The Trials of an American Dilettante

Wednesday, April 02, 2008

The Myth of Just Being Oneself

Often in life and quite frequently with relationships, when people are indecisive about how to act or proceed, they are given the advice to “just be yourself.” The advice is not new; in Hamlet, Polonius (who was probably being played by Bill himself) famously tells his son, “this above all, to thine own self be true.”

Most of us understand, at least on a subconscious level, that this advice is, at worst, completely wrong and, at best, needs to be supplemented with some serious disclaimers. In truth, as individuals with Tourette syndrome show us, we can never completely be ourselves. Additionally, adding the word “just” in front of such a task is the equivalent of ordering someone to just fall asleep. You can do it if you don’t think about it, but you cannot if you do.

The advice of being oneself seems to be based on the occasionally positive result of being independent and self-confident.
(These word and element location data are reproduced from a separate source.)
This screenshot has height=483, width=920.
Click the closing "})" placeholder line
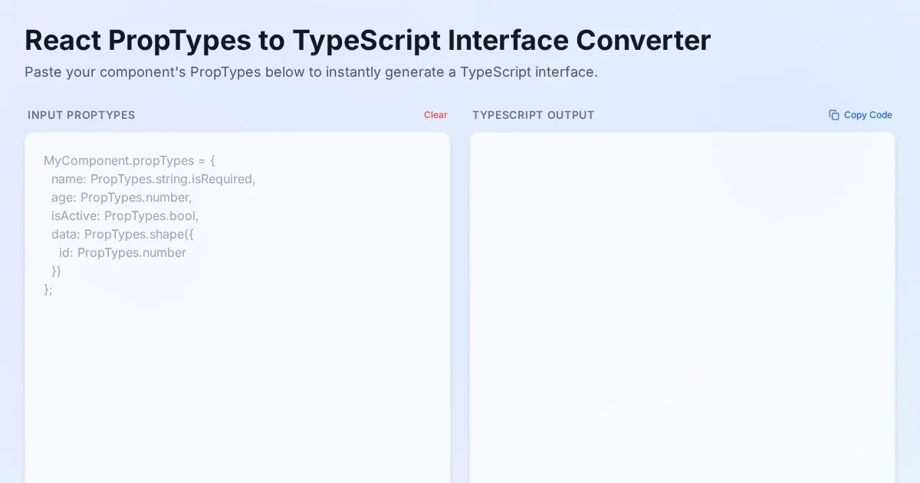click(x=56, y=271)
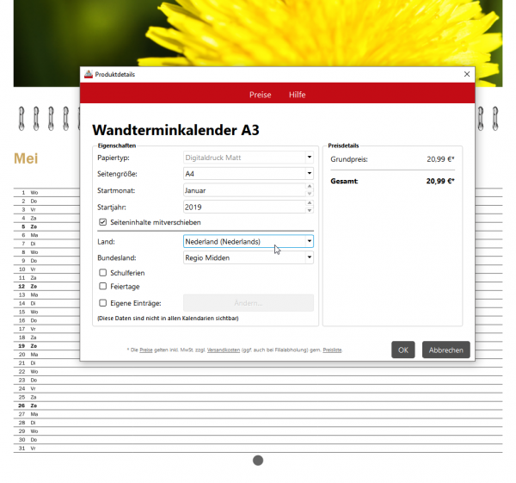Screen dimensions: 516x483
Task: Enable the Schulferien checkbox
Action: 103,273

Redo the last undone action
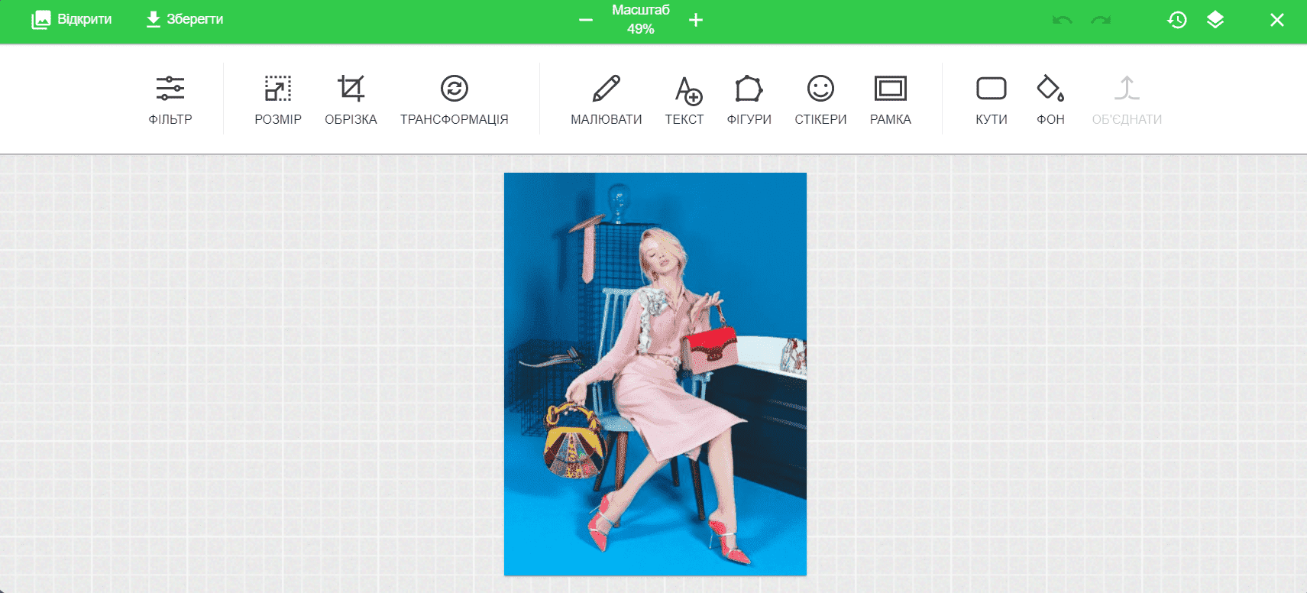(x=1101, y=20)
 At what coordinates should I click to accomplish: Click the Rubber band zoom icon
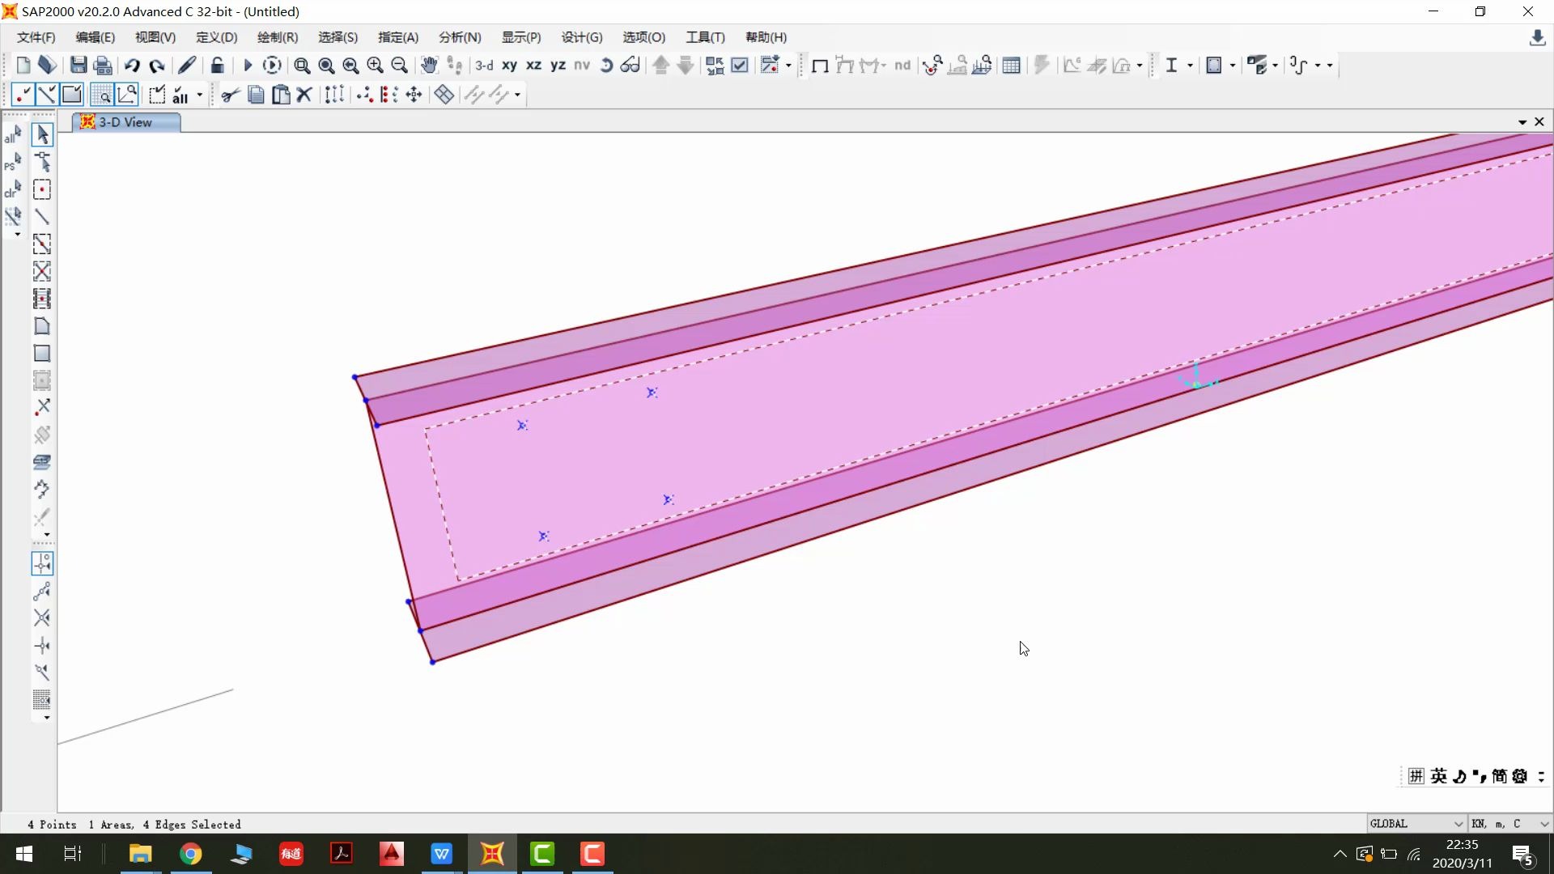tap(302, 66)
People are attracted to people that are driven and assured and the advice assumes these traits will come out. Additionally, the advice assumes that by acting like oneself, one will attract like-minded individuals who will appreciate the individual. It is also based on the negative results of acting phony. Putting up a front makes people seem dishonest, pretentious and unrelaxed. Each of these qualities would likely drive someone away.

But being oneself and being honest is incredibly complicated. Which aspect of one’s personality does one present out of the infinite possibilities? Is New Jersey a highway with trailers or is it a state with numerous national parks? If someone asked you about New Jersey, which facts would you present? Is a failure to mention its negative qualities lying?

And what about politeness? Changing one’s behavior to suit those around you is inherently a controlling of oneself. If someone loves the opera and their friend hates it, is the friend honest or do they bend the truth? How far is being disingenuous? Eddie Haskell level?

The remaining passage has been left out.